Comments

jwcarney wrote on 8/23/2010, 10:59 AM
Octane Render is another purpose built app that uses Cuda exclusively.
NonBiased renderer that can do in minutes what used to take several hours.
rmack350 wrote on 8/23/2010, 2:31 PM
Bob said Of the 16 PCIe buss lanes, 15 are write and only one is read.

Hey Bob, that's new to me. I thought one of the big deals about that 16x PCIe interface was that it was a lot more bidirectional than AGP. Do you have some sources? I'm not challenging you on it, it's just the sort of background knowledge I need for work anyway so I'd love to read something.

I suspect what's really going on is that, while the 16x slot is capable of a lot more bidirectional traffic, the cards were (and maybe still are) based on AGP designs which really didn't provide that much bandwidth back to the CPU.

When you think about it, there's still not much reason for a consumer graphics card to support much return-trip bandwidth. For most consumer needs a single lane would be enough. Video-wise, if you can run an HD display from a PCIe x1 ION board then you obviously could get by with just one return lane from the GFX card. It's still coming back faster than your hard drive can record it.

Rob
megabit wrote on 8/23/2010, 3:12 PM
Speaking of consumer vs. professional needs: one of the very important aspects of how the GPU cores are used by a CUDA-supporting application, related to the cards capability of "read" and "write", is how much job can be done by the GPU "in place", i.e. using the graphic card's own memory.

I tried several video applications using CUDA, and the amount of memory on the card didn't seem to be of a much importance.
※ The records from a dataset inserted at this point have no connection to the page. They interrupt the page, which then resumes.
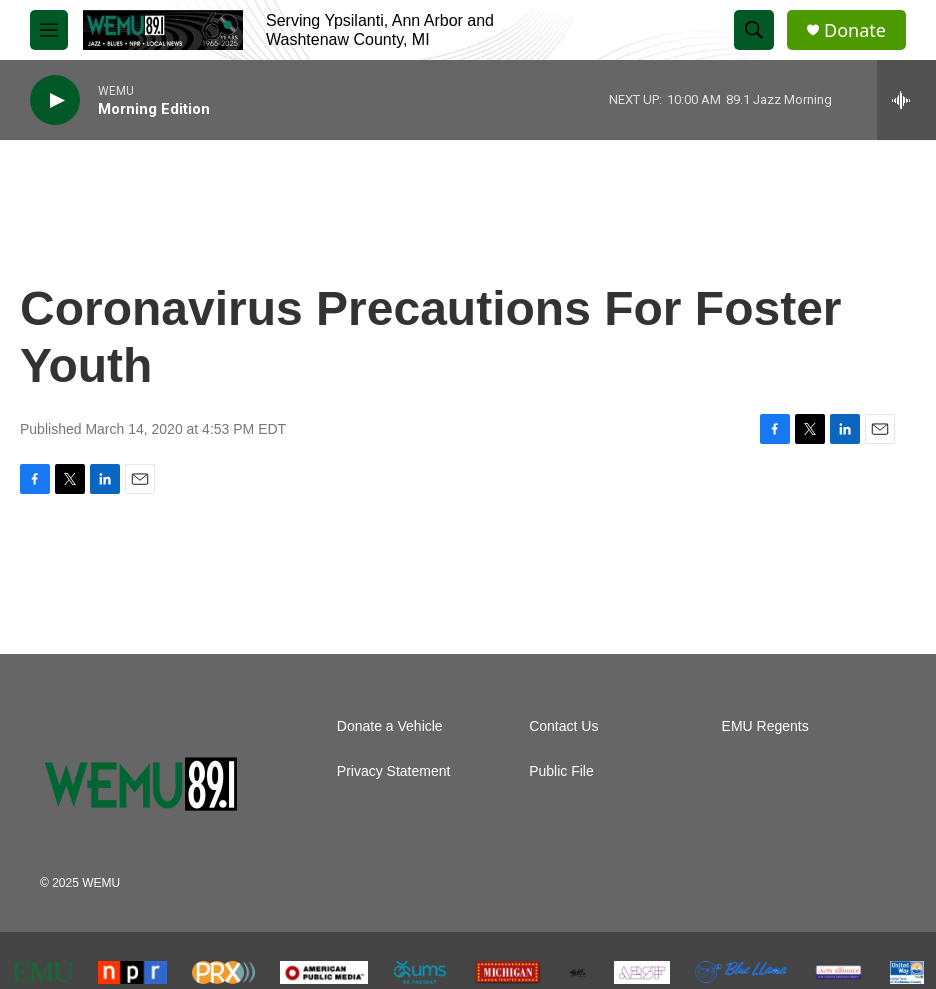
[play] (55, 100)
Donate (855, 30)
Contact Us (563, 726)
On the other hand, one of the first commercial application (FEA-based Moldflow system) to use the power of GPU will only harness its cores if they have access to enough on-card memory. Depending on the model size, Gigabytes of memory may bee needed!

I don't think hardware H.264 encoding uses graphics card memory at all, but I may be mistaken.

Piotr

AMD TR 2990WX CPU | MSI X399 CARBON AC | 64GB RAM@XMP2933  | 2x RTX 2080Ti GPU | 4x 3TB WD Black RAID0 media drive | 3x 1TB NVMe RAID0 cache drive | SSD SATA system drive | AX1600i PSU | Decklink 12G Extreme | Samsung UHD reference monitor (calibrated)
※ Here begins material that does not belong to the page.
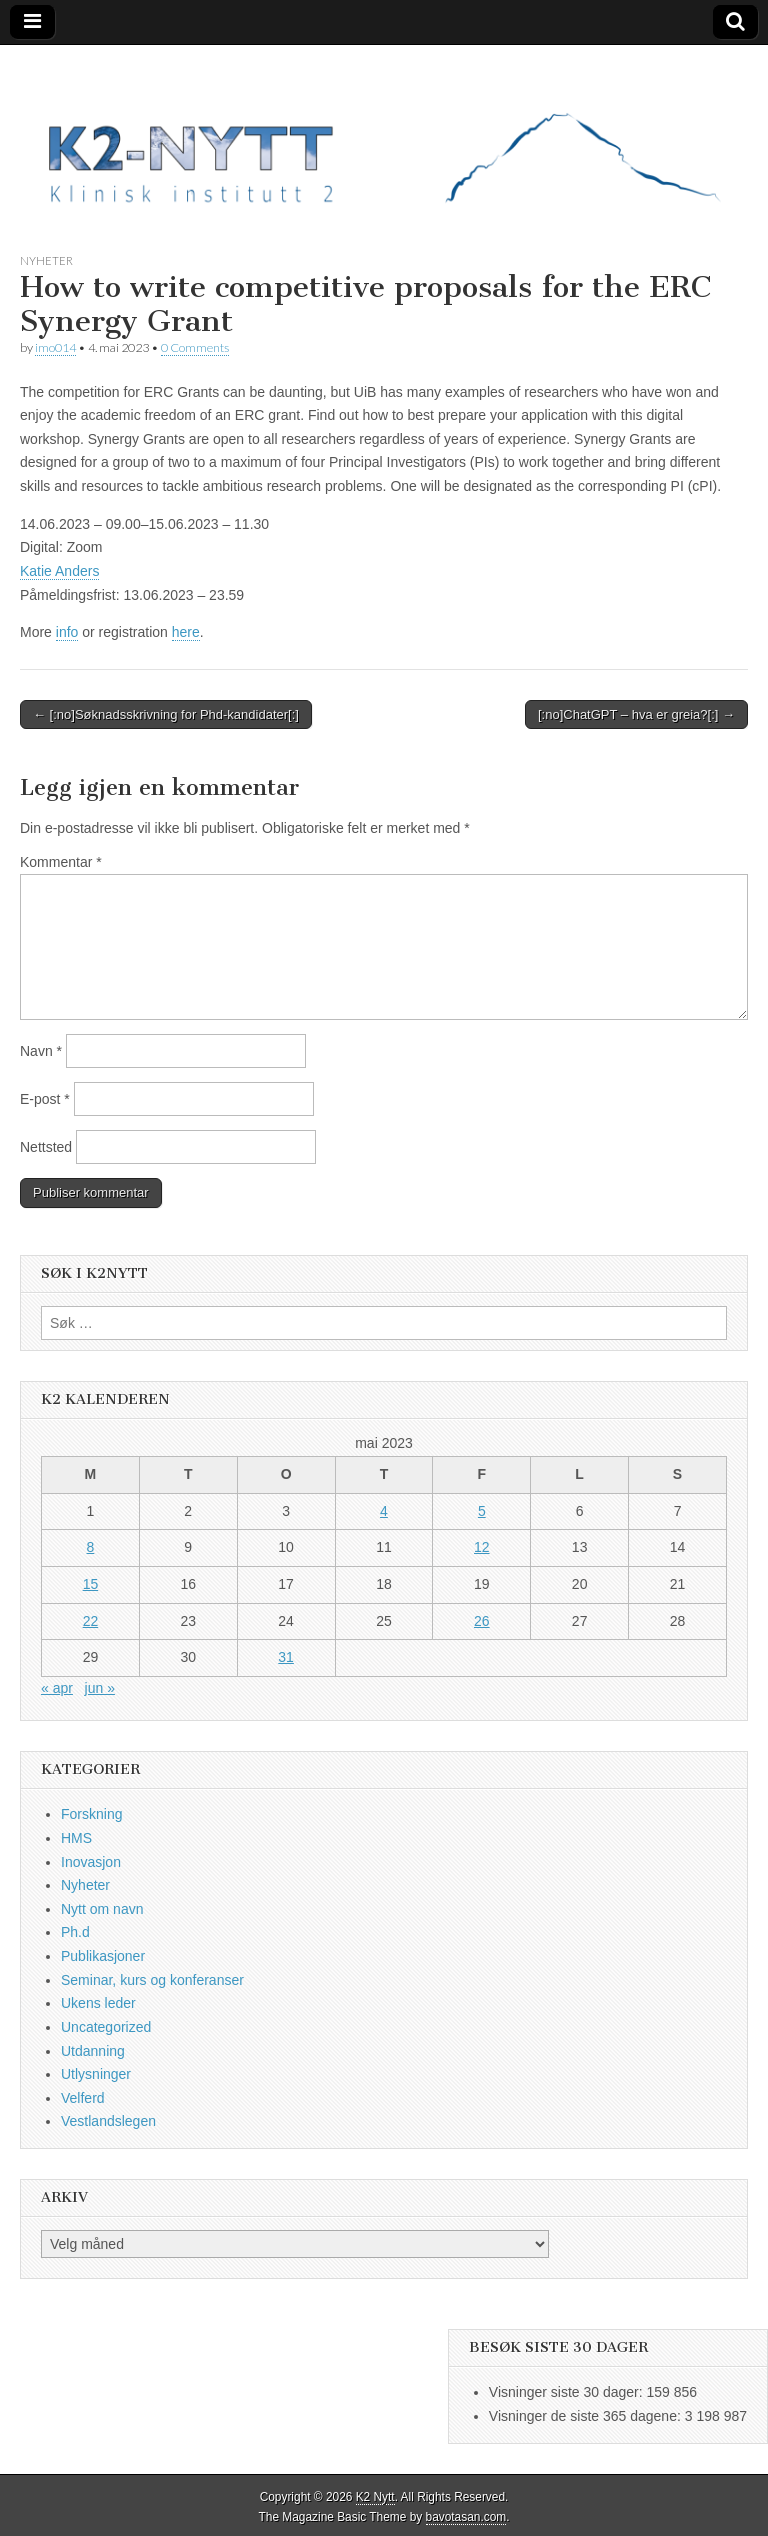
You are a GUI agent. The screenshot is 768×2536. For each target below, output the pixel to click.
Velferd (83, 2098)
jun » (100, 1688)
Rob Franks wrote on 8/23/2010, 5:07 PM
"Not surprising that we now have Rob Franks having a go at 'farss".

And we now have Malcolm D having a go at Rob Franks.
If you can't control your aggression Malcolm... then... well, you know the rest.
Geoff_Wood wrote on 8/23/2010, 8:18 PM
Isn't CUDA just another 'abstraction layer' between the app and hardware, to slow things down ? Sorry - apart from the the basisc principle , I really don't know ;-)

geoff
farss wrote on 8/24/2010, 1:28 AM
You are right, the PCI buss lanes are all full duplex, it is how they are used on the video card itself that I was referring to.

Bob.
jabloomf1230 wrote on 8/24/2010, 11:33 AM
"Isn't CUDA just another 'abstraction layer' between the app and hardware, to slow things down ? Sorry - apart from the the basic principle , I really don't know ;-)"
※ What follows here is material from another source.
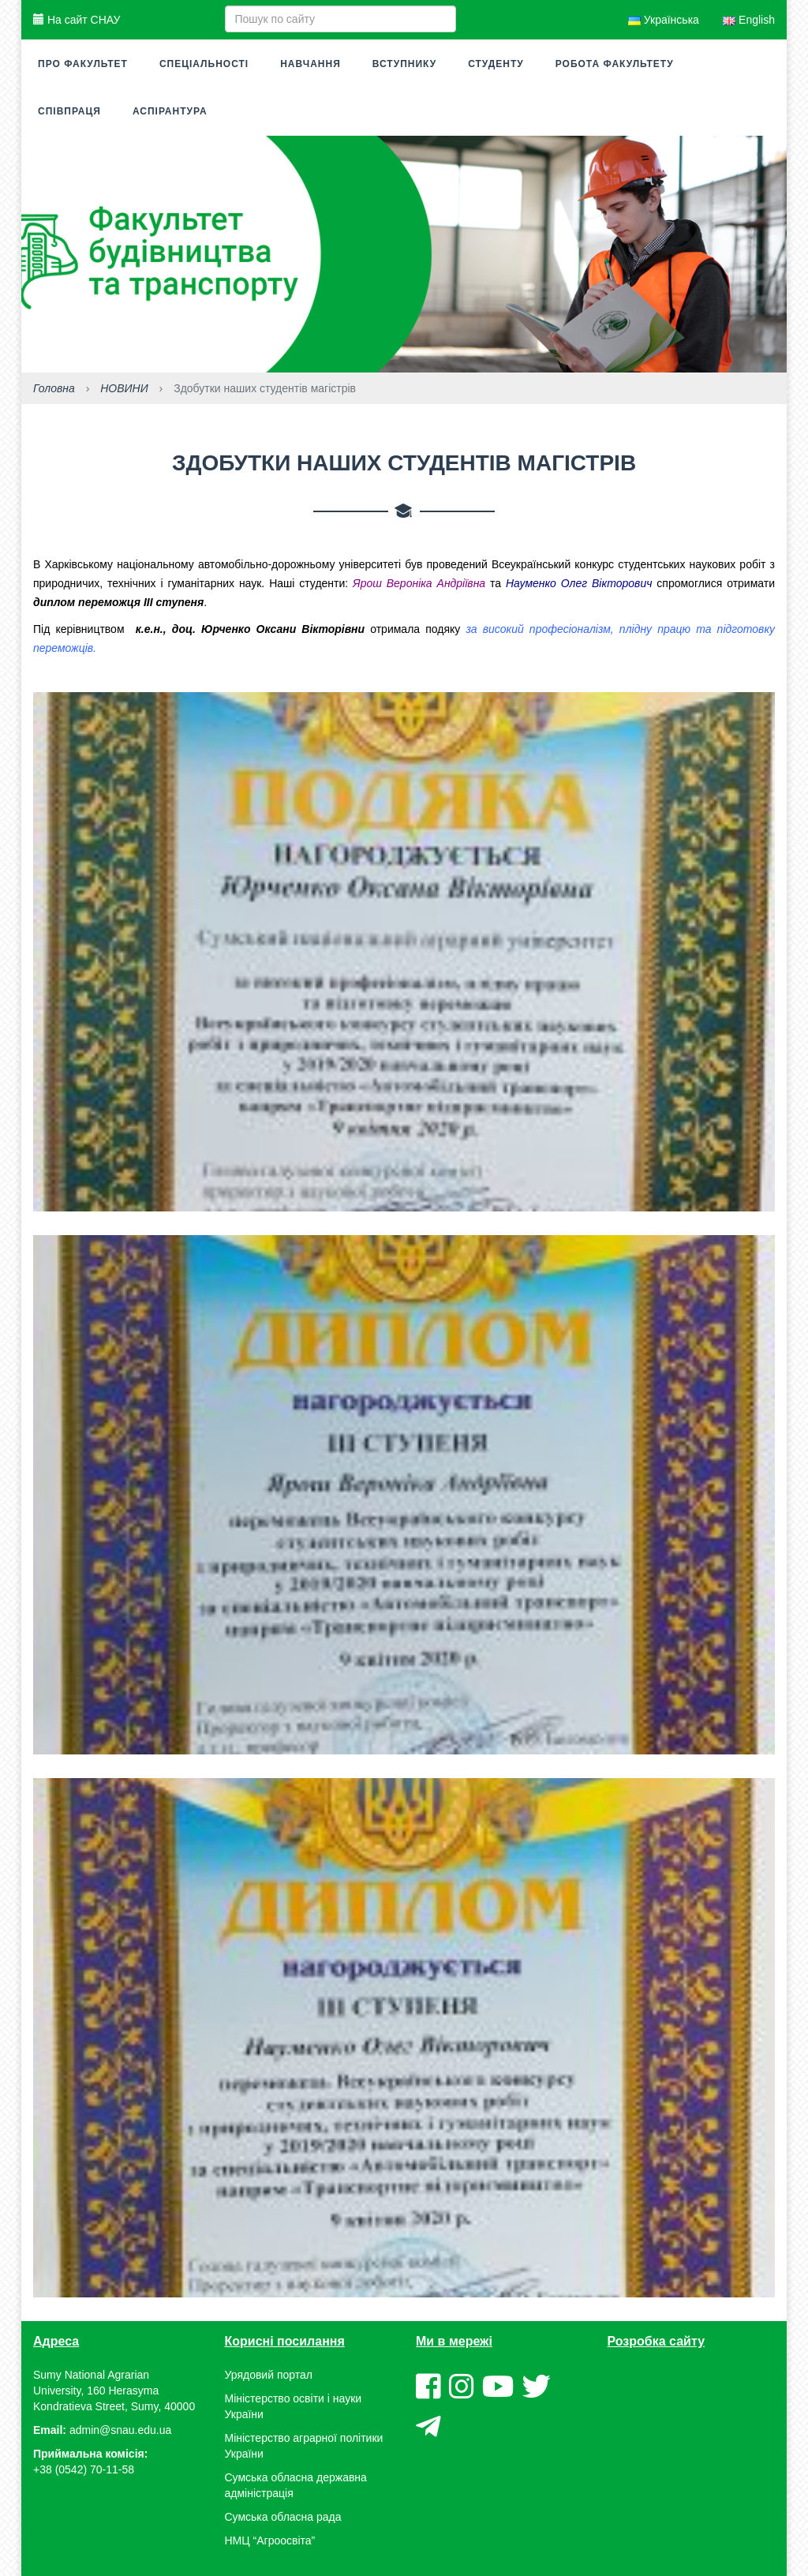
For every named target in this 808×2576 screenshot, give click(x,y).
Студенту (496, 63)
In general, that would be true, but in the case of CUDA it is usually not true. GPUs were original designed to send pixels to the display device. Then some bright people figured out that some software did not take full advantage of the GPU and it was sitting around twiddling its silicon thumbs, while the CPU cores were number crunching. Since the GPU cores were doing very little anyway, why not write a programming interface (CUDA) that uses the GPU's limited instruction set to do CPU-like tasks?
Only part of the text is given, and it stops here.